Inner alignment vs. outer alignment: If a government wants to reduce unemployment, it has to design efficient regulations and and ensure citizens comply. Outer alignment is the problem of specifying the right incentive structure; inner alignment the problem of compliance.
Deceptive alignment: This is much like an intelligent bully will pretend being nice when the grown-ups are watching. A misaligned AI system might benefit from appearing more aligned.
Treacherous turn: The moment when the opposition seizes power through a coup. The hypothetical moment when a misaligned, highly capable AI decides to… I don’t know, but people imagine something bad.
Corrigibility: Ever been in the library when someone’s phone continues ringing, despite their best efforts to silence it? They might try putting the phone on silent, then turning the volume to zero, then turning it off. Maybe their phone seems to be frozen or something? In this case, we’d speak of a non-corrigible phone: a phone that resists attempts to “correct” its behaviour and resists attempts to be shut down.
Goal misgeneralization: A pianist might practise Bach to please her pianist friends; however, when she’s at normal parties, people just want her to play Let it Be. Likewise, an AI system might competently pursue one goal which leads to good performance in training situations but poorly in novel test situations.
Edge instantiation: An AI agent instructed to fill a cauldron of water might flood the entire room. Task accomplished, technically. And for AI agents, only the technicalities matter. AIs can be annoyingly creative.
Goodhart’s law: When a measure becomes a target, it ceases to be a good measure¹. The phenomenon of studying for the test is an example of Goodhart’s law.
Value learning: This is the broad project of teaching AIs human values. AI-rearing, essentially.
Inverse reinforcement learning (IRL): If you’re trying to schedule a time to meet with a passive aggressive friend, you have to infer their preferences based on their wordings and emoji usage. Inverse reinforcement learning is an ML approach for inferring preferences of AI systems.
Reward hacking/specification gaming: Or, finding legal loopholes.
Instrumental convergence: Great minds think alike. In particular, great minds with different goals might pursue similar subgoals. For example, two high school students wanting to become an aerospace engineer and a medical doctor respectively might infer that they should get university degrees first.
Model misspecification: If you think the colour of Alice’s shirt determines whether she’ll win over Bob in a game of pingpong, your model is misspecified. You’re making the wrong assumptions about the data generation mechanism.
Training distribution vs. deployment distribution: Regardless of how much a soccer player practises taking penalty kicks, she’ll find it different taking a penalty kick in a real match. You cannot perfectly simulate the test conditions.
Distributional shift: The shift from training conditions to a real match is a distributional shift.
Reward model splintering: A strategy can fail when you switch to a more general setting. Student insider jokes won’t work on the average person on the street.
Constitutional AI (CAI): Tell, don’t show.
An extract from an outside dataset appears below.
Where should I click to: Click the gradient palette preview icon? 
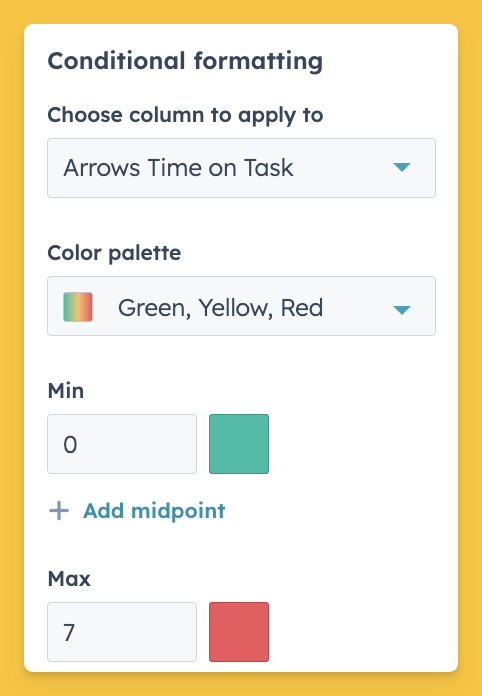coord(78,307)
Rather than showing kids examples of good and bad behaviour, tell them which ethical principles to follow². The idea behind constitutional AI is to give AIs a “constitution”.
Human feedback (RLHF): A process for producing ideal leaders. The ideal leader studies people’s opinions closely, tries inferring principles explaining the data, and aspires to act according to these principles.
Proxy gaming: Social media companies take the time a user spends on their platform as a proxy for the quality of the content recommended. Thus the recommender algorithms might favour polarising content. The proxy game – that of recommending addictive content – has been gamed.
Value drift: Values of individuals and communities change over time. Nowadays, almost everyone thinks slavery is indefensible. Similarly, the values implicit in an AI model might change as it accumulates more memory.

Thanks to Atharva Nihalani for inspiring me to write this post.

Yet another reason that policy is complicated. ↩︎
Maybe something like If. ↩︎